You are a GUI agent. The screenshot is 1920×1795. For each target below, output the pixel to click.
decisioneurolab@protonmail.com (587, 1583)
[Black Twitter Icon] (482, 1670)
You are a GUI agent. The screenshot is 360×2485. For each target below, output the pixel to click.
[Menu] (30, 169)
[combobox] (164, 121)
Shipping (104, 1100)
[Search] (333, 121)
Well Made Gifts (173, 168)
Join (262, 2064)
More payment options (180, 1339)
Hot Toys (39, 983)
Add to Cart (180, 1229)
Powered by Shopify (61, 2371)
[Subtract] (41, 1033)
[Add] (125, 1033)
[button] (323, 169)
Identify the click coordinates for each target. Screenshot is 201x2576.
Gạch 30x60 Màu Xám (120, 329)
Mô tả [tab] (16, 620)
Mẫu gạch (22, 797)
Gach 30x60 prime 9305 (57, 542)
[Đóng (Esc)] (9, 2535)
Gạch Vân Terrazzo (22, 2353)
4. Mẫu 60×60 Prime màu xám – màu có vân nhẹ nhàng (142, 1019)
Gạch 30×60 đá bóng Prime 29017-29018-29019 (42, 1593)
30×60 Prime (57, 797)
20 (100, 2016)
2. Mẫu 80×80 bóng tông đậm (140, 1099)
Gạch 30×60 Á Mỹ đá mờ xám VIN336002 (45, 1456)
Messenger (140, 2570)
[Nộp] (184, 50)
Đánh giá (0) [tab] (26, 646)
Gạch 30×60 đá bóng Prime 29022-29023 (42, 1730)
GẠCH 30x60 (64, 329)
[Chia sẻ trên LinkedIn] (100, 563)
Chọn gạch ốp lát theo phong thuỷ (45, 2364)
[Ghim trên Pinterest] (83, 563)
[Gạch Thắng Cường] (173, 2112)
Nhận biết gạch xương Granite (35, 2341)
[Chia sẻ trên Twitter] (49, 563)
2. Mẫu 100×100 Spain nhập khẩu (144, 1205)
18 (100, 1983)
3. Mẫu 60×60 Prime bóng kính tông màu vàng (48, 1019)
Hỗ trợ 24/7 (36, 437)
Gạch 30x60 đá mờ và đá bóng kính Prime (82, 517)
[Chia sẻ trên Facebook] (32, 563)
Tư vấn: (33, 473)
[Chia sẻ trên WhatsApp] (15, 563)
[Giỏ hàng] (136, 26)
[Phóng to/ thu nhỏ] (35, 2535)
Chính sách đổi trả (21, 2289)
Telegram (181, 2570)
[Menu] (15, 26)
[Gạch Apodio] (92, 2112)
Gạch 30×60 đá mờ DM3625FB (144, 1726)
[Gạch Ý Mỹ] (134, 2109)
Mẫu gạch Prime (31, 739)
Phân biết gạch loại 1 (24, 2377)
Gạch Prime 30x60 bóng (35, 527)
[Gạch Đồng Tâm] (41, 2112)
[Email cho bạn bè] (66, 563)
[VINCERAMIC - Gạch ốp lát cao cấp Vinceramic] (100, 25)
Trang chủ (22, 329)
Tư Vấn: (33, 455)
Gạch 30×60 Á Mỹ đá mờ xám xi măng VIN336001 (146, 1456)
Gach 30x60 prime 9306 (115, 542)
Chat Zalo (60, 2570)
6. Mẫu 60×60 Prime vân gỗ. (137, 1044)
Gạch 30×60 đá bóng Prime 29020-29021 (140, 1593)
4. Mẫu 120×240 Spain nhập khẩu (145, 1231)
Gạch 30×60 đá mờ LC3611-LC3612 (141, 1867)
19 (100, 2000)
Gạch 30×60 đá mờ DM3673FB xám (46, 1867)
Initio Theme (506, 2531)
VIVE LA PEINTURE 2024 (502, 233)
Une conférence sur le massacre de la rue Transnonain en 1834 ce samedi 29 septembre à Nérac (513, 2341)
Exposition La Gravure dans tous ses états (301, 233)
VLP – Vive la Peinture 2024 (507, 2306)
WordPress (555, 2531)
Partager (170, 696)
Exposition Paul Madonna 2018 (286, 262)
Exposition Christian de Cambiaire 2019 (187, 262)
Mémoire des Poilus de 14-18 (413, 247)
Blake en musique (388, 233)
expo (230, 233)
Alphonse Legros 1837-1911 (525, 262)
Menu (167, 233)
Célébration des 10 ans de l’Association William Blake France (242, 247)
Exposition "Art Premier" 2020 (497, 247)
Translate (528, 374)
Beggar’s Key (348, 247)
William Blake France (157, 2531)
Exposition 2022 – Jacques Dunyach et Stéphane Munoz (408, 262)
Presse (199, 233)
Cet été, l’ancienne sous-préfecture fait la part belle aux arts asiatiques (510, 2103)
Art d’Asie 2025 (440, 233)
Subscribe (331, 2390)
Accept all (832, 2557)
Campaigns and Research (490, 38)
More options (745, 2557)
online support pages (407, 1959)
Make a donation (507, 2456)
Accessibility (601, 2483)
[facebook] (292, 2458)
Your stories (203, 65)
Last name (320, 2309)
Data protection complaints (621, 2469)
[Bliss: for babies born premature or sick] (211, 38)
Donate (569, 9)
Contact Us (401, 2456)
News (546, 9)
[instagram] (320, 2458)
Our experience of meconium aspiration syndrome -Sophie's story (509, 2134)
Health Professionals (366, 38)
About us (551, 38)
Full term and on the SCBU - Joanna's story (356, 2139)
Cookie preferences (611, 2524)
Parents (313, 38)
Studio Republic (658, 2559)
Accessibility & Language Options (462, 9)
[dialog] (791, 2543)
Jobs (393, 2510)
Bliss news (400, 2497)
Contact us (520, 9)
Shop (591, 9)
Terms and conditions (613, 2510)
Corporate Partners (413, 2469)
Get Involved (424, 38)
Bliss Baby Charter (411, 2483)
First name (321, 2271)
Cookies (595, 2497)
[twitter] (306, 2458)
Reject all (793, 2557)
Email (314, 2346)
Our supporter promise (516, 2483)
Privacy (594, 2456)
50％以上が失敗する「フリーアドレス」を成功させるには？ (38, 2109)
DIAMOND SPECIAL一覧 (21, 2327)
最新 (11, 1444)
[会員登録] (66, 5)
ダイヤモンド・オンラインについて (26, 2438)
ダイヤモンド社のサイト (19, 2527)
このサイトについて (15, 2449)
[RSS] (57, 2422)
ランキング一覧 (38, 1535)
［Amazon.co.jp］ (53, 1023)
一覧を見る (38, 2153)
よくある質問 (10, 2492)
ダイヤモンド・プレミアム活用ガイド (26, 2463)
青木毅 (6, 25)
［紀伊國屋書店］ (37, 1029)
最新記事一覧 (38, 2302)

^^^^^^^^^^^^^^^^

**What the exercise asks:**
Repeat the lines above, from the one containing "News (546, 9)" to the final line, word for word and with nothing else.

**Solution to this task:**
News (546, 9)
[instagram] (320, 2458)
Our experience of meconium aspiration syndrome -Sophie's story (509, 2134)
Health Professionals (366, 38)
About us (551, 38)
Full term and on the SCBU - Joanna's story (356, 2139)
Cookie preferences (611, 2524)
Parents (313, 38)
Studio Republic (658, 2559)
Accessibility & Language Options (462, 9)
[dialog] (791, 2543)
Jobs (393, 2510)
Bliss news (400, 2497)
Contact us (520, 9)
Shop (591, 9)
Terms and conditions (613, 2510)
Corporate Partners (413, 2469)
Get Involved (424, 38)
Bliss Baby Charter (411, 2483)
First name (321, 2271)
Cookies (595, 2497)
[twitter] (306, 2458)
Reject all (793, 2557)
Email (314, 2346)
Our supporter promise (516, 2483)
Privacy (594, 2456)
50％以上が失敗する「フリーアドレス」を成功させるには？ (38, 2109)
DIAMOND SPECIAL一覧 (21, 2327)
最新 (11, 1444)
[会員登録] (66, 5)
ダイヤモンド・オンラインについて (26, 2438)
ダイヤモンド社のサイト (19, 2527)
このサイトについて (15, 2449)
[RSS] (57, 2422)
ランキング一覧 (38, 1535)
［Amazon.co.jp］ (53, 1023)
一覧を見る (38, 2153)
よくある質問 (10, 2492)
ダイヤモンド・プレミアム活用ガイド (26, 2463)
青木毅 (6, 25)
［紀伊國屋書店］ (37, 1029)
最新記事一覧 (38, 2302)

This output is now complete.